Mucho se ha especulado sobre las palabras del militar español aquella mañana en Santa Ifigenia. Contrastan con la comunicación que después del entierro de Martí en Remanganaguas cursó al general Azcárraga, en la que se felicitaba porque «gracias a la protección de Dios» sus tropas dieron muerte en Dos Ríos «al agitador y propagandista incansable don José Martí». En opinión de Rolando Rodríguez, su condición de masón —y Martí también lo era— debe haber influido en su actitud. Muy respetuoso se mostró asimismo en la carta que en 1911 dirigió a Enrique Ubieta: «La acción de Dos Ríos es un hecho de mi historia militar, en la que halló muerte gloriosa aquel genio… Su arrojo y valentía, así como el entusiasmo de sus ideales, le colocaron frente a mis soldados y más cerca de las bayonetas de lo que su elevada jerarquía correspondiera; pues no debió nunca exponerse a perder la vida de aquel modo, por su representación en la causa cubana, por los que de él dependían y por la significación y alto puesto que ocupaba como primer magistrado de un pueblo que luchaba por su independencia».
Destinos
Los restos de José Martí se mantuvieron en el nicho 134 de la galería sur de la necrópolis santiaguera hasta 1907, cuando fueron trasladados a un pequeño templete de estilo jónico, erigido en el mismo lugar que ocupara el nicho. A mediados de 1951 quedó inaugurado en el mismo cementerio el mausoleo que desde entonces guarda sus restos.

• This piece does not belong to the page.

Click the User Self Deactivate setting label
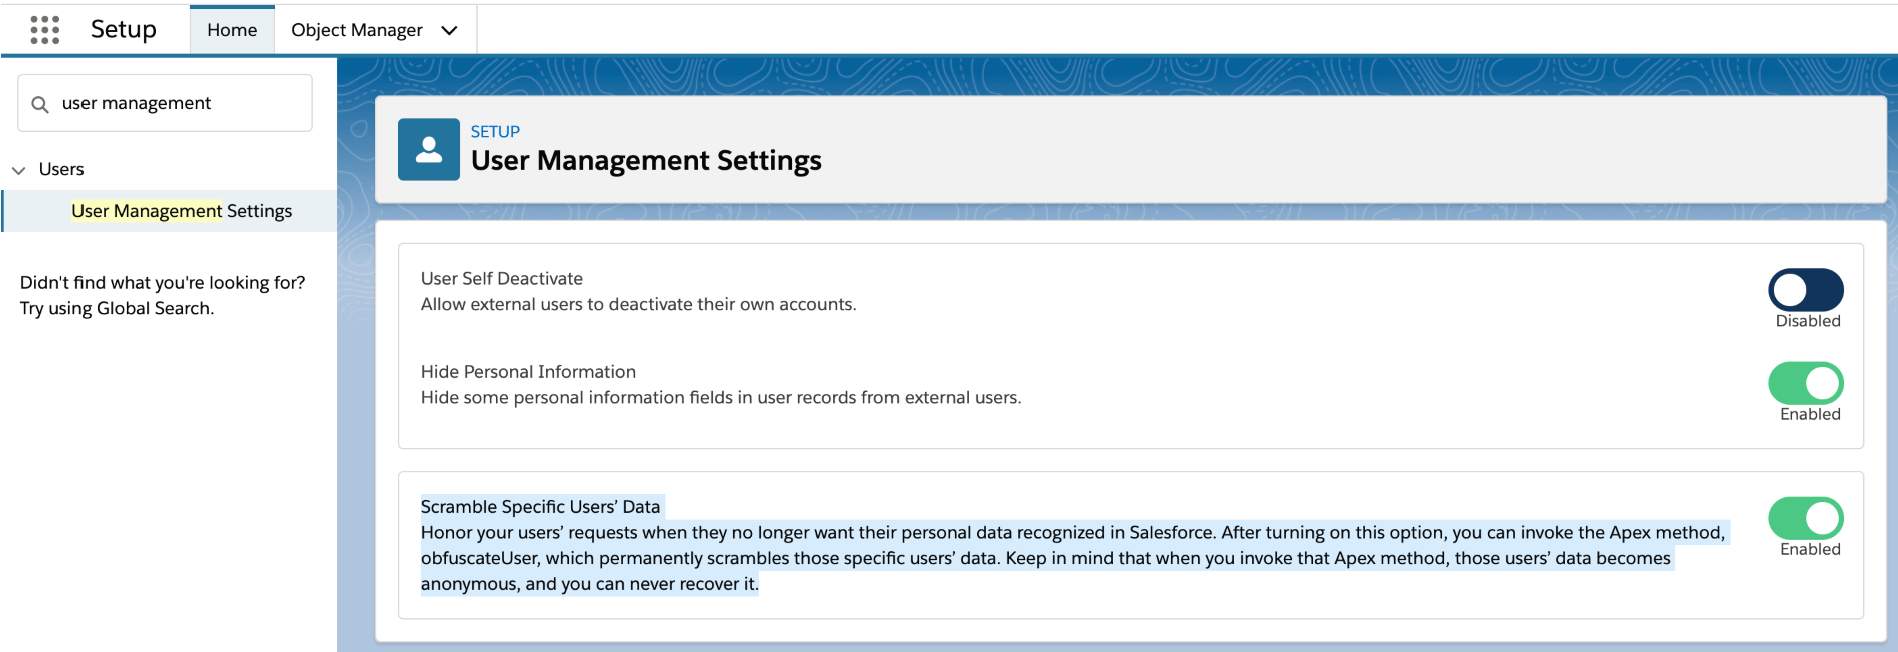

Numerosas cruces y condecoraciones repartió el Gobierno español entre los soldados y oficiales que participaron en la acción de Dos Ríos. Al coronel Sandoval solo le tocó la cruz de María Cristina de tercera clase. Ascendería con el tiempo a General de División y justo es decir que declinó el marquesado de Dos Ríos porque, dijo, «lo de Dos Ríos no fue una victoria; allí murió el genio más grande que ha nacido en América». Falleció en 1924.

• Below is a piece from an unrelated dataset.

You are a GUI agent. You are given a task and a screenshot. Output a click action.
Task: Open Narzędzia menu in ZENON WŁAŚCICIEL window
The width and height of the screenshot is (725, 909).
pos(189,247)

El general Salcedo pensó que en razón de la muerte del Apóstol merecía el ascenso a teniente general. Martínez Campos se lo negó y se salió del Ejército.
Se desconocen los detalles del final de Antonio Oliva, el cubano que alardeó de haber rematado a Martí. Unos dicen que lo machetearon en un café de San Luis o en una cantina de Palmarito. Sus familiares insistieron en que salió de la Isla, con destino a España.
En cuanto al hecho mismo de la muerte de Martí quedan todavía momentos sin respuesta. Pero en opinión de Rolando Rodríguez, los lados oscuros de aquellas horas son mucho menos de lo que algunos quieren todavía hacer ver.